- _DESCRIPTION OF THE TASK_
Read the entries below and pull out each line with the string "computer".
DATA TO USE section start
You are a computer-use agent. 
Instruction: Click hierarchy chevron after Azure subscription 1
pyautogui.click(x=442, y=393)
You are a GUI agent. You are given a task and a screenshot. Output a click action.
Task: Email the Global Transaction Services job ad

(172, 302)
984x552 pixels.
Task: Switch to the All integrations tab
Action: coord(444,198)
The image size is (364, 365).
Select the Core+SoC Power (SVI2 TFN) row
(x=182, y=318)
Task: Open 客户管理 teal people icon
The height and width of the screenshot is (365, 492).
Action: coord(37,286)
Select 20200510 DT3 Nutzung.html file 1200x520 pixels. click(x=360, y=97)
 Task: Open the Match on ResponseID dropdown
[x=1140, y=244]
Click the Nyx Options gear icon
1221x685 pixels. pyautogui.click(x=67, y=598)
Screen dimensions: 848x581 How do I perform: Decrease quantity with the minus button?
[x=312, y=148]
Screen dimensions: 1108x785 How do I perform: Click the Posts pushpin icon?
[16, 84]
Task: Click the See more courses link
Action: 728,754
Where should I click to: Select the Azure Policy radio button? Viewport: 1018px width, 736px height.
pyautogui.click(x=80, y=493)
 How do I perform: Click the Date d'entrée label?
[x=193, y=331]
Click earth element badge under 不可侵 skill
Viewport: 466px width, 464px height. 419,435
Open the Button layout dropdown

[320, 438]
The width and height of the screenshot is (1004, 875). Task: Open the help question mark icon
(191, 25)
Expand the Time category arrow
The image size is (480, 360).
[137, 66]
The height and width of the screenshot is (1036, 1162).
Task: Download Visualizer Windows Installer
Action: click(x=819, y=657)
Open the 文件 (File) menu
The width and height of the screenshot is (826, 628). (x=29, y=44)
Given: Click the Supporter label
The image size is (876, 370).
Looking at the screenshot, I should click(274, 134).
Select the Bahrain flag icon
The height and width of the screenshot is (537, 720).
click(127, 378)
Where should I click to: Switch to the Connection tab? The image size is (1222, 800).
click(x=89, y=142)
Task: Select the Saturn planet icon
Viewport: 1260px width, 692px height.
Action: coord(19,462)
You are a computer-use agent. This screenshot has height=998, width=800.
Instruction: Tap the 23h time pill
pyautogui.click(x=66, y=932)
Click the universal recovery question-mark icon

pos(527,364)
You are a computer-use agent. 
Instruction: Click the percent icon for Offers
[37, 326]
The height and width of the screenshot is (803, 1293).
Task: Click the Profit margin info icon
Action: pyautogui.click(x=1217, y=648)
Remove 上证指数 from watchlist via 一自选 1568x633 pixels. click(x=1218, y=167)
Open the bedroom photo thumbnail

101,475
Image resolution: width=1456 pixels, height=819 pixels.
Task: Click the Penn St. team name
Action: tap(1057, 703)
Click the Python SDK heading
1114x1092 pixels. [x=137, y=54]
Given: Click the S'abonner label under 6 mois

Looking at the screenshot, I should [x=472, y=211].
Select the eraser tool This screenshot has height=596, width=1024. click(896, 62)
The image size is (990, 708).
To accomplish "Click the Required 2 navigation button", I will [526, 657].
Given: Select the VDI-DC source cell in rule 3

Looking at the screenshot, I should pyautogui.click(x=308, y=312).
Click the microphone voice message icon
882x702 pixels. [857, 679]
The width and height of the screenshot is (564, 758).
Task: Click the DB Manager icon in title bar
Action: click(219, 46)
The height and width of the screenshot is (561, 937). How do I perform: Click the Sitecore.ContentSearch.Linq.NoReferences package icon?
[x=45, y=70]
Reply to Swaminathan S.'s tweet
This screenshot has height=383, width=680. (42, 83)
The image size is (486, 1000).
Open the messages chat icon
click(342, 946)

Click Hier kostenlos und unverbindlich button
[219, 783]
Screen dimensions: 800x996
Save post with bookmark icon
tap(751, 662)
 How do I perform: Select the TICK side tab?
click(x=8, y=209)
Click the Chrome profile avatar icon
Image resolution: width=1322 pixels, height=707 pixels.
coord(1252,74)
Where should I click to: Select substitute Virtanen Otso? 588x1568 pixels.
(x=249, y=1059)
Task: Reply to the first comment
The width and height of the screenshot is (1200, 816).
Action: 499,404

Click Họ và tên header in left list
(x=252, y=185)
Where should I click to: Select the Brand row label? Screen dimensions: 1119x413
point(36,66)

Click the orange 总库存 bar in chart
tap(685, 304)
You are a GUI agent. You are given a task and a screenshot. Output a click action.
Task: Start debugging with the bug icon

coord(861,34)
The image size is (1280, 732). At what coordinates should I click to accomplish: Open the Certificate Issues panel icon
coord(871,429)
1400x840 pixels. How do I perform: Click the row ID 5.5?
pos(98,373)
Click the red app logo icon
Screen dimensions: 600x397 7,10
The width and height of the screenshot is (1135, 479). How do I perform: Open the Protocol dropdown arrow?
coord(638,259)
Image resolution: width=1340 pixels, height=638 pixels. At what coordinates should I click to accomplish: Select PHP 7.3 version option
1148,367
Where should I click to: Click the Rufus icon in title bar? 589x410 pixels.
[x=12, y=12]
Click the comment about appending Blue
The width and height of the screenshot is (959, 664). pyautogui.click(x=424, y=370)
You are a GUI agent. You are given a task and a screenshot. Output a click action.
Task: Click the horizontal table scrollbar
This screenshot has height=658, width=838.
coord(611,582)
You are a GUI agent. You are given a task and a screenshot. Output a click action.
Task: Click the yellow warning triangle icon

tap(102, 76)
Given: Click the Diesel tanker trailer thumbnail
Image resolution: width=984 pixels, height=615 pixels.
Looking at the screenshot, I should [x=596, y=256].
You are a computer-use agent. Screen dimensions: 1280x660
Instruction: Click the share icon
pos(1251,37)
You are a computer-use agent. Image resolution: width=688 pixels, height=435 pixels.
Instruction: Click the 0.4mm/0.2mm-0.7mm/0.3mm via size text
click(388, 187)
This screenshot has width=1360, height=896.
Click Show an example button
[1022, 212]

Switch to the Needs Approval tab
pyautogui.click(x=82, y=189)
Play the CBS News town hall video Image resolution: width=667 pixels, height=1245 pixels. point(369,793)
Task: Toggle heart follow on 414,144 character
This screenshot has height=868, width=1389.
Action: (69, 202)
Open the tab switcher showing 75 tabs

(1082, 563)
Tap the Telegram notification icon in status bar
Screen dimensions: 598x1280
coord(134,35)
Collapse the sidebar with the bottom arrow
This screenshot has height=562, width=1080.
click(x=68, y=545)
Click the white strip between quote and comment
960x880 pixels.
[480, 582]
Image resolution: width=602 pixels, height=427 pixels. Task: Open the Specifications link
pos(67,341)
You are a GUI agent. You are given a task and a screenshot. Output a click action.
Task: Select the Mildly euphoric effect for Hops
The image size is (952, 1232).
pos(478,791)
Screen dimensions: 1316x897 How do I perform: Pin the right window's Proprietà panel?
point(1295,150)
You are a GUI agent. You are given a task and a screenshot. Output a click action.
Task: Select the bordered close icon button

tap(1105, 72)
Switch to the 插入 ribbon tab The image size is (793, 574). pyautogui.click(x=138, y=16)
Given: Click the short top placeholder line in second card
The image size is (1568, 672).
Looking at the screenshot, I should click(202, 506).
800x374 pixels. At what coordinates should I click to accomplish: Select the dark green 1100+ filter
DATA TO USE section end
- _SOLVED PROBLEM_
You are a computer-use agent. 
You are a computer-use agent. This screenshot has height=998, width=800.
You are a computer-use agent. 
You are a computer-use agent. Screen dimensions: 1280x660
You are a computer-use agent. Image resolution: width=688 pixels, height=435 pixels.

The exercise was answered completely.